Background: Staple-line leaks after laparoscopic sleeve gastrectomy (LSG) remains a concerning complication in addition to other complications which may occur as bleeding and twisting. Buttressing of the staple line after sleeve gastrectomy is an acceptable reinforcement method but data recorded regarding leaks have been equivocal. Intraoperative measures are used as over-sewing of stapling line to prevent these events and several other methods are used to decrease and control these complications and decrease these burden. Although staple-line reinforcement in several studies is reported to decrease postoperative leakage and bleeding, other studies reported that reinforcement has no role. Authors also reported using buttressing materials. Our study is to compare between sleeve gastrectomy vs. reinforced sleeve gastrectomy with over-sewing of the staple line and omentopexy in morbid obese patients as regards overall complications as bleeding, Leakage and twist.

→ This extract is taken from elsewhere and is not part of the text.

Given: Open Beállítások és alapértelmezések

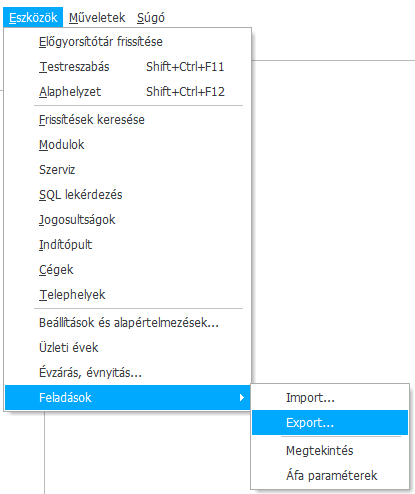Looking at the screenshot, I should pos(127,323).
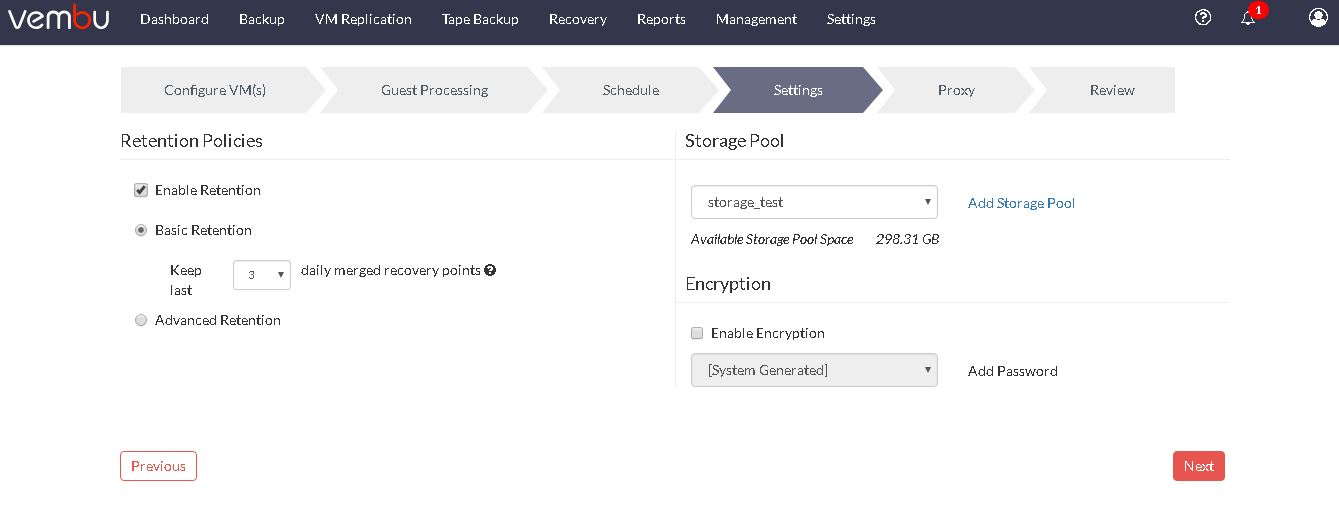The height and width of the screenshot is (520, 1339).
Task: Open the storage_test storage pool dropdown
Action: point(814,202)
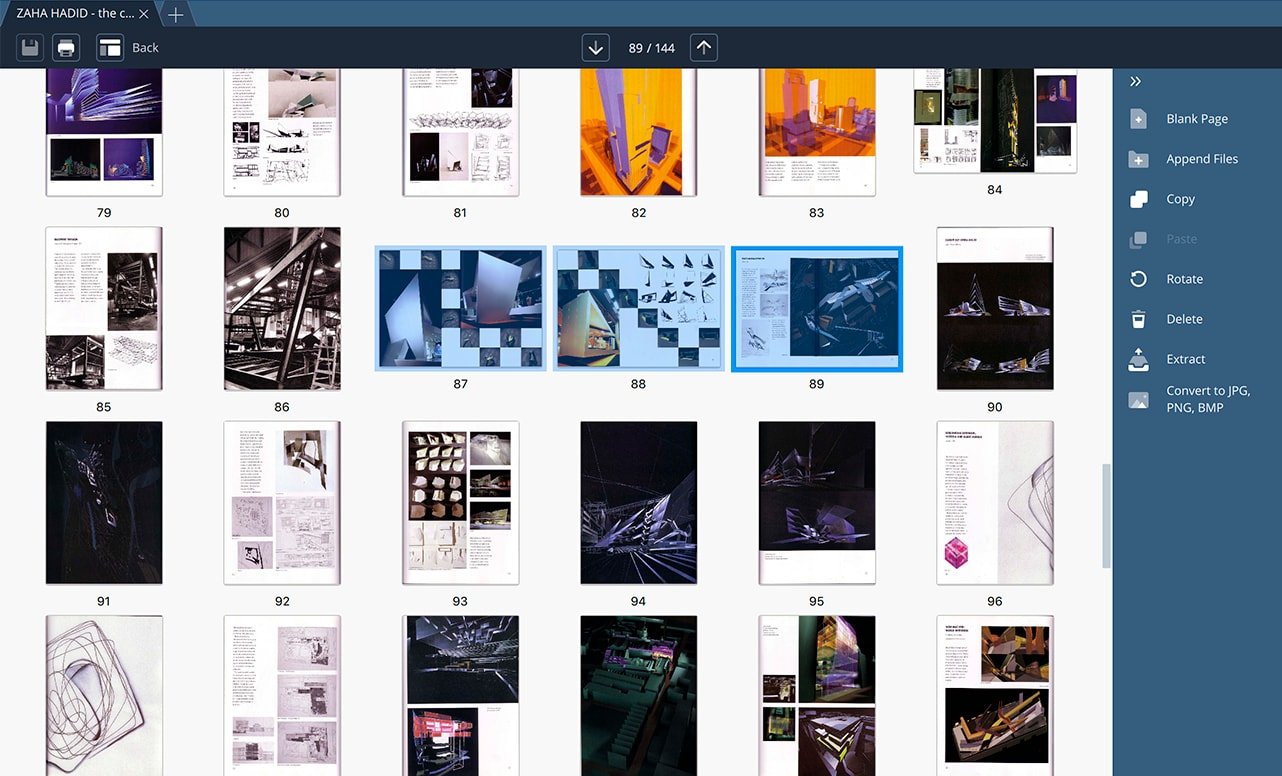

Patients and methods: This prospective randomized Controlled trial involved 500 obese patients conducted during period from January 2018 to January 2019 with follow up till June 2019. The patients were divided into 2 groups, Group A (250 patients) underwent sleeve gastrectomy then reinforcement by suturing of sleeved stomach along the whole length of staple line with omentopexy and Group B (250 patients) underwent sleeve gastrectomy with no over sewing or omental patching.
Results: There was a significant difference between the two study groups as regard operative time with longer mean operative time in omentopexy group. However, no statistically significant difference was found between the two study groups as regard post-operative leakage, hemorrhage and twisting although overall complications was less in reinforcement group and leaks detected in reinforcement group are mostly contained leaks but this was statistically insignificant.
Conclusion: Minimal advantage is added to sleeve gastrectomy with reinforcement by over-sewing and omentopexy as regard post-operative leakage, hemorrhage and twisting although overall complications was less in reinforcement group and leaks detected in reinforcement group are mostly contained leaks but this was statistically insignificant so further studies is needed with larger sample size.